We wired the helper into two reference kernels: one Mamba-family chunk kernel where we originally hit the OOM, and one chunked-output kernel that already had a hardcoded workaround but still wasn’t sufficient. Twenty-one unit tests cover the helper across H100, A100, and consumer-Blackwell memory budgets.

The PR is submitted to vLLM as we publish this post; link at the bottom.

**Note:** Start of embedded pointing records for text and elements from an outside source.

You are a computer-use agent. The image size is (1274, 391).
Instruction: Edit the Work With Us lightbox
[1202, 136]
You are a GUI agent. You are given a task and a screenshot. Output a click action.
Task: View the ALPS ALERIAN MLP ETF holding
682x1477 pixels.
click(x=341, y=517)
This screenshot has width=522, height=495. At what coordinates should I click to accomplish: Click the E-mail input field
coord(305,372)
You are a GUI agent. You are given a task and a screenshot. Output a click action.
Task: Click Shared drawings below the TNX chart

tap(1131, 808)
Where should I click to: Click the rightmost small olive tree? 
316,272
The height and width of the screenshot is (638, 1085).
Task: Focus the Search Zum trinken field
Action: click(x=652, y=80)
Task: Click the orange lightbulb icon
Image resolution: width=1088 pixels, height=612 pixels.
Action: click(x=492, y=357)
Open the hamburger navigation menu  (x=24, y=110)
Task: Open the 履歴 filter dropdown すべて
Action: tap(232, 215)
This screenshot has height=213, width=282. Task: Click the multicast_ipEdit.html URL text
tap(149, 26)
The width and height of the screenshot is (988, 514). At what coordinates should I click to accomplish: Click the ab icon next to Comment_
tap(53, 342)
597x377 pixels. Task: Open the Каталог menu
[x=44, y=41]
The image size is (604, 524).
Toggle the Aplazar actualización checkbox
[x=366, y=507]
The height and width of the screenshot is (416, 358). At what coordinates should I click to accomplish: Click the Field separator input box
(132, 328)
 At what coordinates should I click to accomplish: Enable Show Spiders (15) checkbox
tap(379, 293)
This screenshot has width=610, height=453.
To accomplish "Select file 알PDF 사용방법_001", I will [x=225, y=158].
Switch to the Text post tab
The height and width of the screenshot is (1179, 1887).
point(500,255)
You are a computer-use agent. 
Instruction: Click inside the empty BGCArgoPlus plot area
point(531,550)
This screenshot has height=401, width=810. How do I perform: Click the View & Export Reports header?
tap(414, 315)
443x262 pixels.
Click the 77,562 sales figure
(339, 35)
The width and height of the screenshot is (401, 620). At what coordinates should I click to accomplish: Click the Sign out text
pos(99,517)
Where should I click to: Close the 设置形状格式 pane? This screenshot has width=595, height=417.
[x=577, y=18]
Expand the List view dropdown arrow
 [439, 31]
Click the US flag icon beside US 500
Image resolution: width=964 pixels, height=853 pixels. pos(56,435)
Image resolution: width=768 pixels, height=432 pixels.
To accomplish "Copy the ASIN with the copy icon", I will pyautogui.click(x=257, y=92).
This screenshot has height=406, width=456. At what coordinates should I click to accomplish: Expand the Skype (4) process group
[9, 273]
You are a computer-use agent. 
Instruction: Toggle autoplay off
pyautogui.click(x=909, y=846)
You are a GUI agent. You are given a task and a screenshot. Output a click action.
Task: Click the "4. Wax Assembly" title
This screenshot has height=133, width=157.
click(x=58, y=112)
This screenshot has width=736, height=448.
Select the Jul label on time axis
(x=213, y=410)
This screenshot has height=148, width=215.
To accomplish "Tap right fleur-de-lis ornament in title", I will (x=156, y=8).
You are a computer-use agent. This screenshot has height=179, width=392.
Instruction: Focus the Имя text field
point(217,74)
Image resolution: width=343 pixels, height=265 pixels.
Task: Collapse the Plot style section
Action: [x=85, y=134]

What’s still open upstream

Four upstream PRs each carry a piece of the consumer-Blackwell sleep/wake story. All four are open as of publication; we carry the patches as bind-mount overlays in the meantime.

PRWhat it doesOur state
vllm#34600Wake-up partial-map rollbackAlready in our bundles
vllm#43020Allocator stream-aware free (this post)Validated, overlay live
vllm#41602Hybrid Mamba/DeltaNet wake-upAlready in cu129-nightly
vllm#42856Consumer-Blackwell sparse-attention workspace boundsDSv4-only; not in the hot path
vllm#43047Our Triton shared-memory prunerSubmitted

One bug isn’t fixed by any of these: Qwen3-Next-80B-A3B-Thinking’s deeper sleep mode returns HTTP 200 without actually releasing weights. That’s an architectural problem in how the hybrid DeltaNet plus sliding-window-attention release path fires, not an allocator race. Separate work, separate post.

Reproducing the overlay

The bind-mount pattern is small enough to drop into any vLLM Nomad spec:

volumes = [
  # Bake every vLLM patch we carry into the live container
  "/path/to/cumem-43020-patched.py:/usr/local/lib/python3.12/dist-packages/vllm/device_allocator/cumem.py:ro",
  # /root/.cache must be writable for FlashInfer JIT on readonly-rootfs containers
  "/tmp/<job-name>-rootcache:/root/.cache:rw",
]

The patched file is the head of vllm#43020 with our minimal port — just the torch.cuda.synchronize() line. We don’t drop in the full upstream file because there’s enough vLLM-version skew that a full swap breaks FlashInfer imports on our cu129-nightly base. The one-line surgical patch is the safer overlay.

Bottom line

A model we had retired four months ago is back in production. The fix was a single line of Python upstream — wait for pending GPU work to finish before tearing down the memory it was using. While we were testing, we also wrote a small Triton helper that prevents a related class of consumer-Blackwell kernel crashes, and we’re sending it upstream.

If you’re running vLLM on consumer Blackwell hardware and seeing intermittent CUDA errors after a few sleep/wake cycles, vllm#43020 is probably the fix you need. The bind-mount overlay pattern above works without rebuilding your container.